Staff instead reiterated their view of the deal but said the division had decided to investigate because it had not “closely evaluated this industry before,” Elias said. The merger guidelines do not include that rationale as a basis for an investigation, he said.

The antitrust division obtained 1.3 million documents from the files of 40 employees and determined the markets were unconcentrated before closing the investigation in September 2019, Elias said. Nevertheless, the deal collapsed and MedMen cited in part unexpected regulatory delays.

In the other nine investigations — one of which was under civil investigative demand rather than second request authority — staff continued to document at the start that they did not see significant competition problems, Elias wrote. But the political leadership proceeded “purportedly because it had not closely evaluated this industry before,” he said.

But in order to draw less attention to the probes, career staff were not permitted to conduct customer or competitor interviews or take other typical fact-finding steps, Elias said. In many of the deals, staff calculated market shares well below the double digits that ordinarily prompt a full review, he wrote.

In one case, the companies’ combined shares were .35 percent, he said, and in two instances staff found at the start that the companies operated in different geographies and didn’t compete. In one of those, the parties reevaluated their deal, determined the value fell below the notification threshold, and withdrew the paperwork, he said.

Staff considered whether to continue probing anyway but recommended against action given that the companies likely could successfully challenge civil investigative demands “on the basis that there is no current or future geographic overlap, and thus no threat to actual or potential competition,” he said.

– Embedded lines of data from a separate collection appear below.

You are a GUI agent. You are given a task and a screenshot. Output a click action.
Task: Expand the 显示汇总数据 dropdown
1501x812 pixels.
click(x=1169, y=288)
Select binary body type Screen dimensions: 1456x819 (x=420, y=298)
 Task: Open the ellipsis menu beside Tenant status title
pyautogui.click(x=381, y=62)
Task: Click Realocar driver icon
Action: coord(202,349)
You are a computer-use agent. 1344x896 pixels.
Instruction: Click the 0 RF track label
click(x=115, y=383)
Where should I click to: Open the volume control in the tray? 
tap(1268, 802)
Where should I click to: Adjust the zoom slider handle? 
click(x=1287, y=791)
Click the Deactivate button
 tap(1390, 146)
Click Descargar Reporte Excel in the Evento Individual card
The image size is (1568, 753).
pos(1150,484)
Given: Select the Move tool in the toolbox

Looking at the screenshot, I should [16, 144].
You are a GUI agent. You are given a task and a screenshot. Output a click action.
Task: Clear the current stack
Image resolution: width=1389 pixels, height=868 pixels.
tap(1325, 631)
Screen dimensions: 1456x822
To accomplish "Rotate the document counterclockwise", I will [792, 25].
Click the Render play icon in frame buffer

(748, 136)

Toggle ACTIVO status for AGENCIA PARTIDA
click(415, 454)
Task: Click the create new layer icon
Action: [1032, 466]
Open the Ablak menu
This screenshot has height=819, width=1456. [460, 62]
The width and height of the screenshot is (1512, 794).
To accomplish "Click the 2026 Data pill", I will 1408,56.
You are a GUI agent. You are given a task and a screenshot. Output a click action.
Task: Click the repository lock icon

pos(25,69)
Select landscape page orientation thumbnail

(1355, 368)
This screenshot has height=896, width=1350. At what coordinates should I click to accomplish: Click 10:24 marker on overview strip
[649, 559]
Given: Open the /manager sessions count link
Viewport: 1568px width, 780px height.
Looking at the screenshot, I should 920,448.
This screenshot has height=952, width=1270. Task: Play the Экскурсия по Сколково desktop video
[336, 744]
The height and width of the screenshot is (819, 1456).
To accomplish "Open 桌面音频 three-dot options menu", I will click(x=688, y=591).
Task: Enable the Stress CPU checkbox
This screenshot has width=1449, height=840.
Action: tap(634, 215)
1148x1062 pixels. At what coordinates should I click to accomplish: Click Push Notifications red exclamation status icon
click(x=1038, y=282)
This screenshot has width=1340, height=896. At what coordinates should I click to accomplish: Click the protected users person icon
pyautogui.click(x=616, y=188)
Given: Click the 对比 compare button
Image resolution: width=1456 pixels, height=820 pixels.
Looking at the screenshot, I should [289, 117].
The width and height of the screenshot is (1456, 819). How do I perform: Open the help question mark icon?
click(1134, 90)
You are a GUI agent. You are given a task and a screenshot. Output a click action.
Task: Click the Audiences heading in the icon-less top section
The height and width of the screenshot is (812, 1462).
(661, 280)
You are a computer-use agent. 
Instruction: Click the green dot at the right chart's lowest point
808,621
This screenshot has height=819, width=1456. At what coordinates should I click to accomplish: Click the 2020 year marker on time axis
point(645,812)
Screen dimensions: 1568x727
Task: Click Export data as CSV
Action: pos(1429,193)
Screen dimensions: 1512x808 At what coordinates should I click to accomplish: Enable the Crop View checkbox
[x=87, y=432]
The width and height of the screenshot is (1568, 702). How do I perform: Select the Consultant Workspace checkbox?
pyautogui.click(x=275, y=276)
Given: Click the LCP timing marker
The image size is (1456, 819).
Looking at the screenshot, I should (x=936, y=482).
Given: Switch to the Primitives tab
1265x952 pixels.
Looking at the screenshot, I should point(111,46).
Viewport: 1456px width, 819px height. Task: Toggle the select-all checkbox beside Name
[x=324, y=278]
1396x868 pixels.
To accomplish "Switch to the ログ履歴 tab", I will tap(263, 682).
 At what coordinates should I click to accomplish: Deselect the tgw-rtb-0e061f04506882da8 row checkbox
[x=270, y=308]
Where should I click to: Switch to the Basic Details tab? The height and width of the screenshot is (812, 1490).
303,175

Elias did not name the deal, but in June 2019 Cannex Capital and 4Front said they had withdrawn the paperwork on their transaction after determining the combination wasn’t reportable.

The whistleblower said staff attempts to narrow subpoenas to make them less burdensome were rejected by political leadership. In six cases, documents produced numbered between 759,000 and 1.3 million, few of which were reviewed by DOJ staff, Elias said.

“In one case, Division records show that the investigation closing process began before the documents had been uploaded and made available for viewing by Division staff,” he said.

The nine second-request investigations of cannabis deals represented 29 percent of all second-request probes by the DOJ in fiscal 2019, according to Elias.

“At one point, cannabis investigations accounted for five of the eight active merger investigations in the office that is responsible for the transportation, energy, and agriculture sectors of the American economy,” Elias wrote. “The investigations were so numerous that staff from other offices were pulled in to assist, including from the telecommunications, technology, and media offices.”

DOJ antitrust chief Makan Delrahim responded to concerns at a Sept. 17, 2019, all-staff meeting, according to Elias, acknowledging that the probes were motivated by the fact that the industry was unpopular “on the fifth floor,” where Barr’s offices are located at DOJ headquarters.

MLex reported on antitrust investigations of several deals last year, including the MedMen-PharmaCann and Cannex-4Front deals, as well as the Cresco Labs-Origin House, Curaleaf-Grassroots, Curaleaf-Select Brands and several Harvest Health & Recreation deals.

The hearing on 24 June is set to start at noon Eastern Time.